Dedicated to helping save lemurs and their habitats in Madagascar, the special event takes place next Tuesday, December 11th, at The Explorers Club.
Among the many reasons to attend, people will spend the evening with Dr. Patricia Wright, a world-renowned primatologist specializing in lemur biology who is committed to saving endangered lemurs and forests in Madagascar.
“Lemurs are on the brink of extinction and their habitats are quickly disappearing,” Dr. Wright explained in a statement. “Only a short window of time remains where we can join together to effect change in Madagascar and encourage the preservation of this unique region and the beautiful species within.

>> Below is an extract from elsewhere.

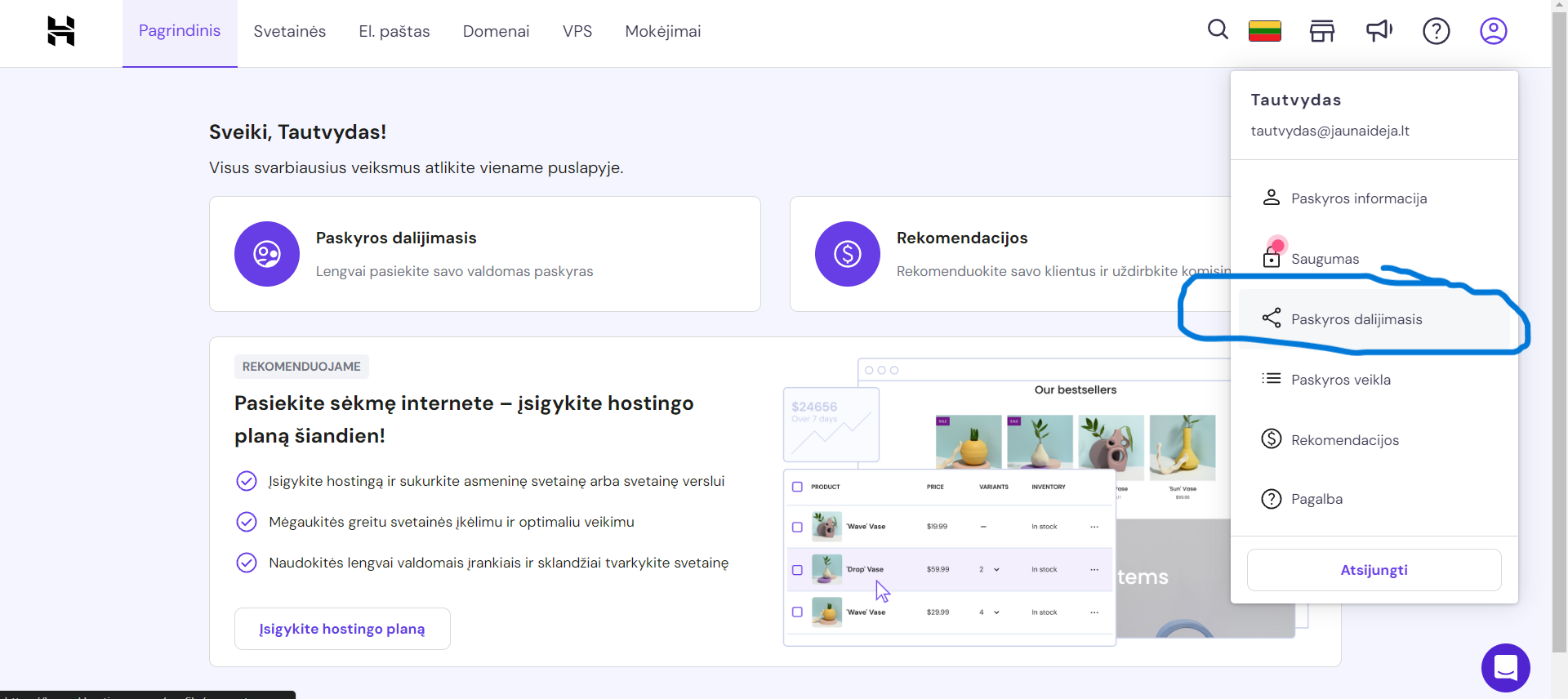
Task: Choose Paskyros informacija in profile menu
Action: coord(1358,198)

The future of Madagascar’s forests and its lemurs is in our hands and it is imperative to support conservation efforts now.”
Lemurs are one of the most endangered mammals in the world, according to the International Union for Conservation of Nature (IUCN). Of the 111 species, 105 are critically endangered.

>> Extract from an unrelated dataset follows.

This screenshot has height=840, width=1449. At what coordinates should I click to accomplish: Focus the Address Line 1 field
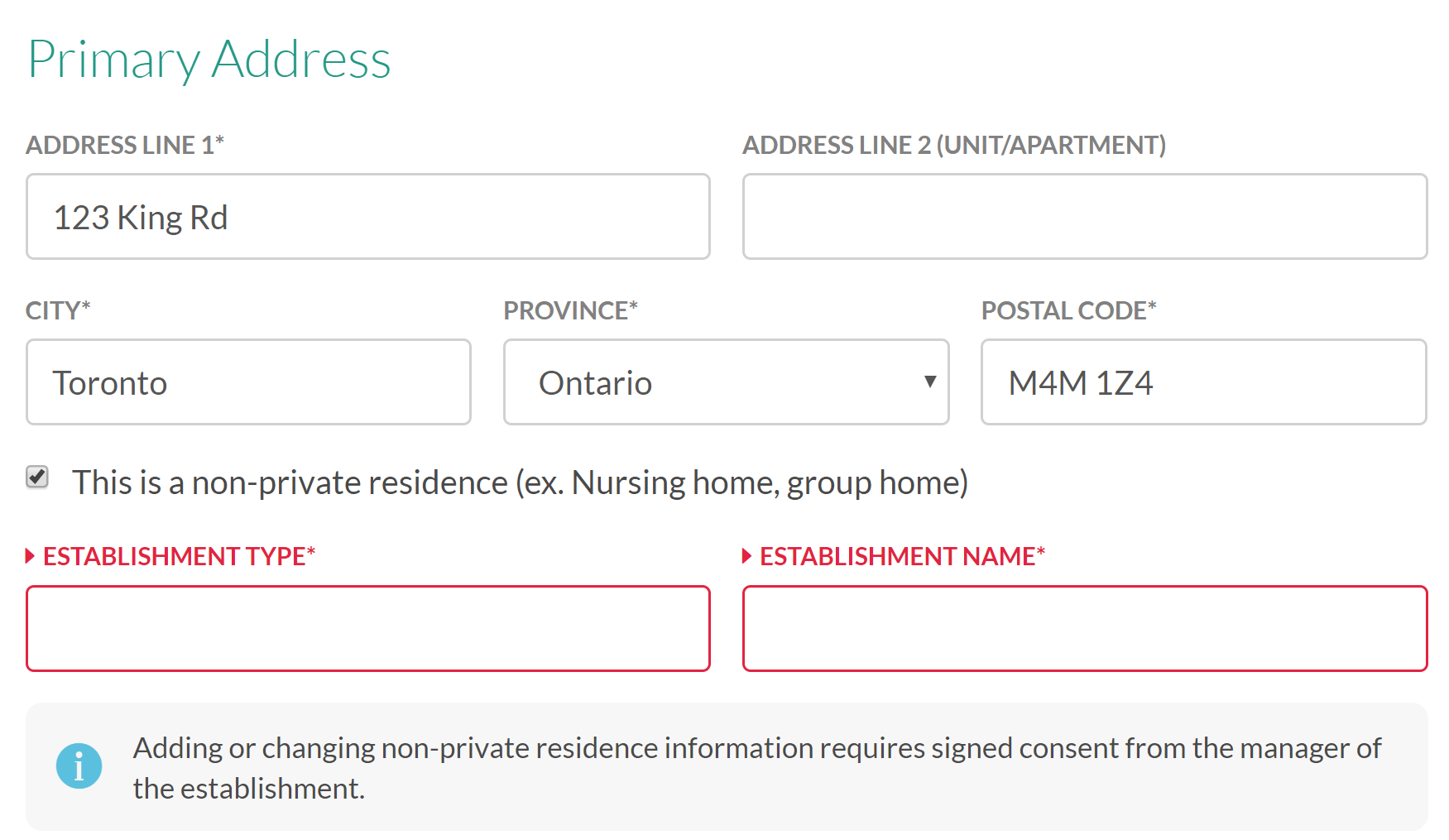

Lemurs, which only live in the wild in Madagascar, an island nation off the southeast coast of Africa, are the rainforest’s top seed dispersers and pollinators, and future forests depend on them.
Hunting and intensive deforestation have led to the lemurs imperiled position. Over 90% of natural habitat in Madagascar has been destroyed, and deforestation tragically continues today.
If remaining forests are not protected, the CVB estimates that 20% of lemur species may become extinct in the next three decades.
The First Annual Save The Lemur Event will support programs at Centre ValBio including:
Tree Corridors: Many critically endangered bamboo lemurs are stranded in small and degraded forest fragments. Tree and bamboo corridors will be planted to connect forest fragments to enable genetic exchange.
Lemur Tracking Collars: CVB scientists will track lemurs daily in their natural habitat to understand how they are adapting to their changing landscapes.
Studying Newly Discovered Golden Bamboo Lemurs (GBL): There are fewer than 1,000 GBLs in the wild. Research on a newly discovered population will focus on their needs for survival.
Education: Malagasy children are the future of the country. Raising their awareness and educating them on the value of lemurs will help protect the future of lemurs.